• [DOCUMENT EXCERPT]:
◇ ◇ ◇

Oral Health Funders Collaborative Releases Study of Oregon Emergency Department Dental Visits
Portland, Oregon (PRWEB) May 07, 2014 -- A new study of emergency department (ED) visits in Oregon, released today, finds that dental problems drive 77 patients every day to emergency departments across the state. Read the full report here.
Dental problems represent the second most common ED discharge diagnosis in adults (ages 20-39 years) after abdominal pain. Medicaid beneficiaries and the uninsured are at particularly high risk for ED dental visits. The visits are associated with a 25% repeat visit rate for the same problem, and account for $8 million in statewide hospital costs annually.
“Our study demonstrates that ED dental visits are very common in Oregon, and concentrated among the most economically disadvantaged young adults,” said Dr. Benjamin Sun, MD, MPP, Associate Professor, Department of Emergency Medicine at Oregon Health & Science University. Dr. Sun and Dr. Donald Chi, DDS, PhD, with the University of Washington’s Department of Oral Health Services produced the study in collaboration with researchers from both universities, as well as staff from the Slocum Research & Education Foundation, Metro and the Oregon Office of Rural Health.
Dr. Sun observed that, “It will be critical to identify more effective and less expensive approaches to this common problem. Controlling ED dental costs will be especially important for Oregon’s Medicaid beneficiaries, as the state combines medical and dental benefits into the same budgets.”
The Oral Health Funders Collaborative, made up of 10 leading philanthropic organizations representing Oregon and Southwest Washington, commissioned the research. The Collaborative has come together to raise awareness of oral disease, with a goal of identifying and implementing the most potent and cost-effective strategies to improve oral health for all residents of Oregon and SW Washington. They are also focused on reducing disparities in access and quality.

◇ ◇ ◇

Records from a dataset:
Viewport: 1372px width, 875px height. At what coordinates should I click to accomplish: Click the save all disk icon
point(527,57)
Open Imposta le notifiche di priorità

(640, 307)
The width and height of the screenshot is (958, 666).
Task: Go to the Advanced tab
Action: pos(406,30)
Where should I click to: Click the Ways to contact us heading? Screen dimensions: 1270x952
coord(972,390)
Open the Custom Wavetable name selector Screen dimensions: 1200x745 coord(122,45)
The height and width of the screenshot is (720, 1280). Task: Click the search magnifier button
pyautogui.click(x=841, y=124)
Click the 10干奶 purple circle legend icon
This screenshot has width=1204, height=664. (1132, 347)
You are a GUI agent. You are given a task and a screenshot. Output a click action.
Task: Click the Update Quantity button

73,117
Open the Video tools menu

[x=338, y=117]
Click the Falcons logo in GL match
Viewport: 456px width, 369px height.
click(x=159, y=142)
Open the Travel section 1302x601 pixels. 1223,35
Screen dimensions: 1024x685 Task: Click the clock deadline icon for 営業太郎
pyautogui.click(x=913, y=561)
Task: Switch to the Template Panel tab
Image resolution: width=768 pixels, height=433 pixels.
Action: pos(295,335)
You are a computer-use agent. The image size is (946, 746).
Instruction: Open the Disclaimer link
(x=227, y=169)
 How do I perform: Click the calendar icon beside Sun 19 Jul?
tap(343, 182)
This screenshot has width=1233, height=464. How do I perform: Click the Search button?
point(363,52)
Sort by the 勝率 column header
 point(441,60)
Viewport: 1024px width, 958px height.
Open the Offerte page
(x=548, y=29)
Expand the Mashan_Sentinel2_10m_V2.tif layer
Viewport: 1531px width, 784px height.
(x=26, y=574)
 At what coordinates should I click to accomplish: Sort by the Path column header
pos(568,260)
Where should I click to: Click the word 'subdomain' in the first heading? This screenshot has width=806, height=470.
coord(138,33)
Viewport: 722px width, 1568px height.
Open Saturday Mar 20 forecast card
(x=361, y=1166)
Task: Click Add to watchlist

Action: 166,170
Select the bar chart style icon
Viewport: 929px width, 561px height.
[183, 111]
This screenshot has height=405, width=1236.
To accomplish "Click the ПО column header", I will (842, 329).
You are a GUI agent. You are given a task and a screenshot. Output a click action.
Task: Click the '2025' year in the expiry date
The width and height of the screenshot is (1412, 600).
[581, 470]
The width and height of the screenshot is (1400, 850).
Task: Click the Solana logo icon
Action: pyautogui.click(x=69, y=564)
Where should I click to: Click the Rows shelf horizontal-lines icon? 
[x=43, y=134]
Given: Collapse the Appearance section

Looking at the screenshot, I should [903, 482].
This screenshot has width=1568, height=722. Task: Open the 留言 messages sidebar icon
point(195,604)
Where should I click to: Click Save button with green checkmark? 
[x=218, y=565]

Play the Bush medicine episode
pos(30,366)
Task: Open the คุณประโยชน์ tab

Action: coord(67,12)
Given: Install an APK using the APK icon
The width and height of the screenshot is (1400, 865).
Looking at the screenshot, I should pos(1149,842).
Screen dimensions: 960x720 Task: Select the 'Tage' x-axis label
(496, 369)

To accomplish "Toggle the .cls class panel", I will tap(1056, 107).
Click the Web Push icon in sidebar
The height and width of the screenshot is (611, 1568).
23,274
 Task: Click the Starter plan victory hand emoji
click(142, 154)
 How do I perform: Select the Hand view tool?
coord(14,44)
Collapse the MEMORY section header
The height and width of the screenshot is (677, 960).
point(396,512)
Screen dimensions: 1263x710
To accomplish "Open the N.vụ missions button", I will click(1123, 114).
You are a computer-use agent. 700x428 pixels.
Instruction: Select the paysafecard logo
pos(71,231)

◇ ◇ ◇

• [EXERCISES TO COMPLETE]:
- 1) Translate this sentence from the press release on Oregon emergency department dental visits into Spanish: "Medicaid beneficiaries and the uninsured are at particularly high risk for ED dental visits."
- 2) Answer these questions using the press release on Oregon emergency department dental visits:
(a) How many patients do dental problems drive to emergency departments across Oregon every day?
(b) How much do the visits account for in statewide hospital costs annually?
(c) How many philanthropic organizations make up the Oral Health Funders Collaborative?
- 3) Continue the press release on Oregon emergency department dental visits from its last sentence.

• [LIST OF ANSWERS]:
- 1) Los beneficiarios de Medicaid y las personas sin seguro médico tienen un riesgo especialmente alto de acudir al departamento de emergencias por problemas dentales.

- 2)
(a) 77 patients
(b) $8 million
(c) 10

- 3)
For this ED study, investigators reviewed data from a sample of Oregon hospitals and the All Payer All Claims Database, in addition to analyzing interviews with patients, administrators, and health care providers. Their goals were to understand the frequency of dental visits to Emergency Departments in Oregon, the costs associated with the visits, and the reasons people go to the ED for dental pain, which include:
• Community-level factors such as lack of urgent care clinics, insufficient information about available dental care, and no water fluoridation;
• Provider-level factors such as the reluctance of dentists to accept Medicaid insurance, dental office policies that may not permit after-hours emergencies, and referrals to EDs by dentists;
• Patient-level factors such as dental fears, emphasis on symptom-driven care rather than preventive oral health, and lack of a regular dentist.
The study found that over 500 Oregonians require hospital admission for dental problems and their complications every year. While these costly admissions might be avoided with prompt access to dental care in the community, the research highlights the need to preserve access to EDs for dental care when no other options are available – to avoid putting patients with dental problems at risk of developing complications such as spread of dental infections to the face, neck or heart valves, or of dental infections worsening chronic diseases such as diabetes.
“Too many people in Oregon are suffering from dental pain caused by bacteria in the mouth. These people seek medical attention in the Emergency Department, a place that is ill-equipped to address the problem. Generally, ED physicians can only prescribe antibiotics or painkillers to treat the infection even though the problem might be solved if a dentist extracted the tooth. This research underscores the need for more education and prevention services early on in a person’s life, to reduce the chance of infection in their young adulthood – as well as the frequency and cost of ED visits for dental pain,” said Melissa Freeman, Director of Strategic Projects at The Oregon Community Foundation.
By commissioning this research, the Oral Health Funders Collaborative sought to highlight system changes needed to improve access to affordable, timely and quality dental care for people who are uninsured, under-insured or on Medicaid. “As a collaborative, we are focused on raising awareness of dental disease and investing in infrastructure to improve the system for all,” said Freeman.
The study team identified several potential solutions, such as: improving preventive dental care for adolescents; strengthening the oral health surveillance system; incorporating oral health in public schools; and improving patient and provider education about dental benefit changes in the state Medicaid program.
The Collaborative has also been working on a strategic plan for improving oral health in Oregon, in partnership with the Oregon Oral Health Coalition and the Oregon Health Authority.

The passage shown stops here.